La presencia de portaaviones y buques de asalto anfibio equivale, en los hechos, a contar con bases aéreas móviles, capaces de atacar de manera continua, protegido por un anillo defensivo que asegura superioridad aérea y marítima. En términos concretos, esto implica que en el Caribe se instaló una infraestructura para el combate sobre el Mar que constituye el corazón geopolítico de América Latina.

Diversos informes periodísticos confirmaron que el secuestro del presidente Nicolás Maduro no fue improvisado: incluyó ensayos previos, uso de inteligencia, participación de fuerzas especiales y una planificación que incluyó el despliegue con más de 150 aeronaves y con más de 15.000 efectivos militares movilizados. Esos datos, por sí solos, corren el velo de los eufemismos: no estamos ante una “aventura”, sino ante una acción directa propia de escenarios de conflicto armado y de guerra multidimensional [1].

El gobierno bolivariano: tres objetivos visibles

El ataque militar y la amenaza permanente son el telón de fondo con el que interactúa el reacomodo del gobierno venezolano tras el secuestro de su presidente. Tras el shock inicial, lejos de una reacción caótica, el accionar bolivariano nos deja ver, en los hechos, el despliegue de tres objetivos estratégicos.

El primero es evidente: la recuperación de la libertad de Nicolás Maduro. El proceso judicial montado en Estados Unidos carece de sustento jurídico real y opera como cobertura legal de una acción de fuerza. El secuestro presidencial se transforma así en una herramienta de negociación coactiva, mediante la cual la potencia agresora busca imponer condiciones políticas.
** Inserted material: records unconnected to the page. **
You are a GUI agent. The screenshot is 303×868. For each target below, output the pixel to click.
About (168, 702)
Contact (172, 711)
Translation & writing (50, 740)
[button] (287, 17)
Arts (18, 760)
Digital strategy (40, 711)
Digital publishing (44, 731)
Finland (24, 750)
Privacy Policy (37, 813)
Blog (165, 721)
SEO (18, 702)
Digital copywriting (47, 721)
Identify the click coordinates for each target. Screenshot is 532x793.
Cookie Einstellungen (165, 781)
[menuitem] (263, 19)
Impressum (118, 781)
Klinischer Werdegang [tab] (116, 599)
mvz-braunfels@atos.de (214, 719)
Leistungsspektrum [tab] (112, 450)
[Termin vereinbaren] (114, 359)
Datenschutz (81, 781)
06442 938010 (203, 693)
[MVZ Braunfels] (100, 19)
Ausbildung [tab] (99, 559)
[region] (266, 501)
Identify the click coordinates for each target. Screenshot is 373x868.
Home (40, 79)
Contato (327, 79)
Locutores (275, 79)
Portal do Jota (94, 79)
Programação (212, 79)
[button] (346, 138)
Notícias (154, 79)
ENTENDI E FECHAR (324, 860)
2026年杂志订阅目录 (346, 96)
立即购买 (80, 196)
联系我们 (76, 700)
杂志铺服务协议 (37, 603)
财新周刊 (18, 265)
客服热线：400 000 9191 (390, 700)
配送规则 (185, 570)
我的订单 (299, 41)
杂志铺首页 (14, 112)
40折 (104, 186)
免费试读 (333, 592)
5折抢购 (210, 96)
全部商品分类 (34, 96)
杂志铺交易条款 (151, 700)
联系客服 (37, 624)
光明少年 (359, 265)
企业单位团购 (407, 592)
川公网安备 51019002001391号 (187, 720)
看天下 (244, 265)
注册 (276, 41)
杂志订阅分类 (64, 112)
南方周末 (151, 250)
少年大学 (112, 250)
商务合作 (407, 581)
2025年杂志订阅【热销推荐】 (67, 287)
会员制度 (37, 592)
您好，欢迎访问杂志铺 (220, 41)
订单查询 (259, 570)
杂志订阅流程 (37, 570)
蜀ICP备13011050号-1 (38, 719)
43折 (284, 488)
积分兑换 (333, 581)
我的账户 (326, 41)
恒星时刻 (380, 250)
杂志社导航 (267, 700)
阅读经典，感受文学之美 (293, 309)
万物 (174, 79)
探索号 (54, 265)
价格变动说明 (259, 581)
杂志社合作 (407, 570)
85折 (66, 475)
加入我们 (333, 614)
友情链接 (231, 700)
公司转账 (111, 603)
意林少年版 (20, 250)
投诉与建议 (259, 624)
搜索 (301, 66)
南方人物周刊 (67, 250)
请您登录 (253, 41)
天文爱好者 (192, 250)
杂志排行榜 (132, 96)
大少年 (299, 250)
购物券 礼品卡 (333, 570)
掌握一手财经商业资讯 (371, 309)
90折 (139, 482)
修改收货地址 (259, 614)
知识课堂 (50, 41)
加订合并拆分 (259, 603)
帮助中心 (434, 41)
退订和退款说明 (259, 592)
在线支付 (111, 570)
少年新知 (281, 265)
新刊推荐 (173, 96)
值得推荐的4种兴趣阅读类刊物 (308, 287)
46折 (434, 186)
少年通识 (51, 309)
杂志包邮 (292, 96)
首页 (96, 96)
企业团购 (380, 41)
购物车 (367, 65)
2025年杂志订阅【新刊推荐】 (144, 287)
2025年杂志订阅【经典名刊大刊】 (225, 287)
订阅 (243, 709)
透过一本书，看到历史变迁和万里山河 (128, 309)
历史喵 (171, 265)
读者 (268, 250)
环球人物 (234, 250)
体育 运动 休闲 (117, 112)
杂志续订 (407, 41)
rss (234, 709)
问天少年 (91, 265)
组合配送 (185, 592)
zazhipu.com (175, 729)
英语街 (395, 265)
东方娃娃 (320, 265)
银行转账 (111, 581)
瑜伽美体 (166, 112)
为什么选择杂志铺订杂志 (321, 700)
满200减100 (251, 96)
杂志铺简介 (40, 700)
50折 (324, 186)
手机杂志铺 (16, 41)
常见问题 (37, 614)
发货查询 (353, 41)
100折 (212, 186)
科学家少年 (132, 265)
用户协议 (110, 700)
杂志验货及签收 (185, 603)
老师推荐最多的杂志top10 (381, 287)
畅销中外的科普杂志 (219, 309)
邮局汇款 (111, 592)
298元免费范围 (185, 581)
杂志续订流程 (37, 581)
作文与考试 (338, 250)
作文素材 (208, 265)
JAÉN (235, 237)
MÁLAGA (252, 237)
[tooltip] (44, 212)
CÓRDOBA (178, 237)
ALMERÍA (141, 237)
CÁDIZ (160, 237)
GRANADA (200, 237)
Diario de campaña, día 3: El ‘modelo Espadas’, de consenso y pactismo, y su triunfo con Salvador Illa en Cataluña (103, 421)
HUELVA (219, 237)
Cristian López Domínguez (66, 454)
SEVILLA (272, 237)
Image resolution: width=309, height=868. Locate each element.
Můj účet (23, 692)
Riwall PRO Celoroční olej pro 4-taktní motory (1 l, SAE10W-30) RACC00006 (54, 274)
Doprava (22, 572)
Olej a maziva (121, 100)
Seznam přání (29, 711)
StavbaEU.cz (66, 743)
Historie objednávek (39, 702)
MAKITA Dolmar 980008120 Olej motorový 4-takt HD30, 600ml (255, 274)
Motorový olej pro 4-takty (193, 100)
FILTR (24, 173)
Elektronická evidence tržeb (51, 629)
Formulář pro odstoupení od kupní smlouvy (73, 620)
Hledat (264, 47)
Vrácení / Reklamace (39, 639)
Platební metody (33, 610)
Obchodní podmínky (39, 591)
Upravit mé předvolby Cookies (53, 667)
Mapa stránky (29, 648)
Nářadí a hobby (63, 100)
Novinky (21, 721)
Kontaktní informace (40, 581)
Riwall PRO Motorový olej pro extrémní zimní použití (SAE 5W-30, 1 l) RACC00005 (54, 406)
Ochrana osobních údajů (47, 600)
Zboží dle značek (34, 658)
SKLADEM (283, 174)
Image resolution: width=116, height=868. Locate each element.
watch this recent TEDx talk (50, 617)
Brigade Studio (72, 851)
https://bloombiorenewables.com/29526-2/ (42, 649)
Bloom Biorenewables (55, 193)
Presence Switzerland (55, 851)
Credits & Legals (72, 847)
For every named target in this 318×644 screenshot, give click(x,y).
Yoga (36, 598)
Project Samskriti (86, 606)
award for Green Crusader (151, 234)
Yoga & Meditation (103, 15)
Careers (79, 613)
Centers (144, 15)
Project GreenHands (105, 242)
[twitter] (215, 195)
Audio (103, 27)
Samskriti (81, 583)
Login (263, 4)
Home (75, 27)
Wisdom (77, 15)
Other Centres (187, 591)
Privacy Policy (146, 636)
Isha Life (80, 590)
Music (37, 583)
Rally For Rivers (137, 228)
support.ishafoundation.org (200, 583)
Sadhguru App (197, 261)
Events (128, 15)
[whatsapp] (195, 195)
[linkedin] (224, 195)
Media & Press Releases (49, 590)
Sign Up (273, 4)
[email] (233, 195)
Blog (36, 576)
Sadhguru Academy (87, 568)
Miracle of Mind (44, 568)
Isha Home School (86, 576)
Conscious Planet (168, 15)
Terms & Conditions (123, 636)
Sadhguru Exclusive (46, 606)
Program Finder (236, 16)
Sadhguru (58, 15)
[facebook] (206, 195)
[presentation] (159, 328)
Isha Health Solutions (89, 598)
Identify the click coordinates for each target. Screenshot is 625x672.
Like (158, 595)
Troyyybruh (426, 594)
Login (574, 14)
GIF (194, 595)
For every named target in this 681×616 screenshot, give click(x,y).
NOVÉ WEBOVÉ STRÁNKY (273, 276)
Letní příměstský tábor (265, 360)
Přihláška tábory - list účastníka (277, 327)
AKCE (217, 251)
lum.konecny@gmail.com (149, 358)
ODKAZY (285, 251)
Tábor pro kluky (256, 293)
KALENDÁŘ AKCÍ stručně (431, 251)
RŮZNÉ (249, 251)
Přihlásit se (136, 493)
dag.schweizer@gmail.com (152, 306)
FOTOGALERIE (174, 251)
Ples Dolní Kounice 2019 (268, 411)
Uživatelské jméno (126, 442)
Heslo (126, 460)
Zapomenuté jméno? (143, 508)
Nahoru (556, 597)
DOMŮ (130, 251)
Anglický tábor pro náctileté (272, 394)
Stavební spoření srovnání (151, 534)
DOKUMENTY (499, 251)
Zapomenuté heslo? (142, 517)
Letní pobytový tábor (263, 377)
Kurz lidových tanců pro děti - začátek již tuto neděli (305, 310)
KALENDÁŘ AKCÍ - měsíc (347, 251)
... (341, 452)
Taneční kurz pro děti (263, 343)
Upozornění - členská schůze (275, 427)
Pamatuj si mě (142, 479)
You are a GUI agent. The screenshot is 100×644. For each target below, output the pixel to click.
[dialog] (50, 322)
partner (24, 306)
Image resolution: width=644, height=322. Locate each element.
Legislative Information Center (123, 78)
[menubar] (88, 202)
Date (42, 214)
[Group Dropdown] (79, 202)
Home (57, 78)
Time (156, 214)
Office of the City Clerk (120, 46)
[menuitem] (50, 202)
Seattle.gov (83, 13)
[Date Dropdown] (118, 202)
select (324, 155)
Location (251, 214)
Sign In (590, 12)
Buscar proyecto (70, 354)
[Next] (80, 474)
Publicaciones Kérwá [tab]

En ese marco, la discusión sobre eventuales canjes, liberaciones o acuerdos no remite a una “normalización” institucional, sino a una negociación bajo amenaza militar sobre el conjunto de Venezuela, que -vale subrayarlo- la conducción política encabezada por Delcy Rodríguez y la unidad de las fuerzas bolivarianas vienen administrando con firmeza. Estos hechos deben ser leídos desde la realpolitik: desde el terreno de las acciones concretas y no solo desde la retórica de los distintos actores. En un escenario de extrema complejidad, y lo que se anuncia puede aparecer como contradictorio o incluso incoherente, en todos los frentes en disputa.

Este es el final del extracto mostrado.